Saturday, May 31, 2025

The Scoop

 

In his memoir, “Like a Rolling Stone,” Jann Wenner has a chapter called “The Scoop of the Seventies” devoted to the articles Howard Kohn and I co-authored in 1975 about Patty Hearst and the SLA.

Part One of that series was called “The Inside Story.”

For most of the many months that story was in process, it was a secret known only to a very small group of us. We were uncertain when we would publish it, partly because Patty Hearst and her kidnappers-turned-colleagues were still underground, and we didn’t want to inadvertently be responsible for something awful happening to them.

(Remember that all the rest of the group died in a fiery shootout with the LAPD.)

As fate would have it, the FBI located and arrested Hearst and the others on a Thursday in September and publication of our article was set for the following Monday. All hell would be breaking loose upon publication because Jann had arranged for NBC’s Today show to cover the release exclusively, with the rest of the media invited to the office for what would prove to be a raucous press conference Monday morning.

Security around the release was tight; Jann hired Pinkerton’s to guard all the issues of the magazine except a handful.

The entire staff of the magazine was secluded at a resort near Big Sur for the long weekend while Howard and I stayed in San Francisco to tape our interview with NBC before we headed south to join the rest.

Finally, late Saturday afternoon, in Jann’s words, “Howard and David made it down…brandishing a copy of the new issue that no one had seen yet.”

A photo of that copy of the magazine we brandished that night is at the top of this post, with the words handwritten by Jann up top “Do Not Leave This Lay Around — David.”

So that is the inside story.

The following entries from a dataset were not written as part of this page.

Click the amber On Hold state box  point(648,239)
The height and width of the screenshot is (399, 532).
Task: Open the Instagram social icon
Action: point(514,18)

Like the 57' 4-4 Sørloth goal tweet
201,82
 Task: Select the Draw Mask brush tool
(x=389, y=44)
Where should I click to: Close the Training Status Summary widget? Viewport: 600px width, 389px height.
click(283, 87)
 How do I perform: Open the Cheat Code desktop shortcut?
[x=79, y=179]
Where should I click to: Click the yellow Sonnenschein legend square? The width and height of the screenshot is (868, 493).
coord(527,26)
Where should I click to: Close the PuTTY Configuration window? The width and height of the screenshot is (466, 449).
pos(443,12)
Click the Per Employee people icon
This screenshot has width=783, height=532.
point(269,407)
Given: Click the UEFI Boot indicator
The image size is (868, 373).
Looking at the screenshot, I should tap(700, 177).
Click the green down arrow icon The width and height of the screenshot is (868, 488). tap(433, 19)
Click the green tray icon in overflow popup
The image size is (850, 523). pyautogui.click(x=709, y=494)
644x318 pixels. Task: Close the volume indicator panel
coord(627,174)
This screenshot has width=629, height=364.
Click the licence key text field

It turns 50 come September.

HEADLINES:

  • Supreme Court allows Trump to revoke legal status for 500,000 migrants (BBC)

  • Trump’s Attacks Threaten Much More Than Harvard (Atlantic)

  • New, untested and dangerous (Economist)

  • PBS sues Trump over executive order targeting federal funding, following NPR (WP)

  • Trump says Musk ‘really not leaving’ as he marks end of formal tenure in government (WP)

  • Musk Leaves Washington Behind but With Powerful Friends in Place (NYT)

  • Elon Musk Didn’t Blow Up Washington, But He Left Plenty of Damage Behind (New Yorker)

  • ‘My stomach just dropped’: foreign students in panicked limbo as Trump cancels visa interviews (Guardian)

  • Trump Officials Intensify Attacks on Judges as Court Losses Mount (NYT)

  • Trump’s use of emergency law to enact tariffs imperils trade war strategy (WP)

  • Macron to China: Keep North Korea out of Ukraine war or risk NATO coming to Asia (Politico)

  • A US plan for Gaza seen by Reuters proposes a 60-day ceasefireand the release of 28 Israeli hostages alive and dead in the first week, in exchange for the release of 1,236 Palestinian prisoners and the remains of 180 dead Palestinians. (Reuters)

  • Hamas reviews Gaza ceasefire proposal as U.S. expresses optimism (WP)

  • Nearly half of Israelis support army killing all Palestinians in Gaza, poll finds (Middle East Eye)

  • Saudi foreign minister to make rare visit to West Bank, Palestinians say, as anger over Gaza grows (CNN)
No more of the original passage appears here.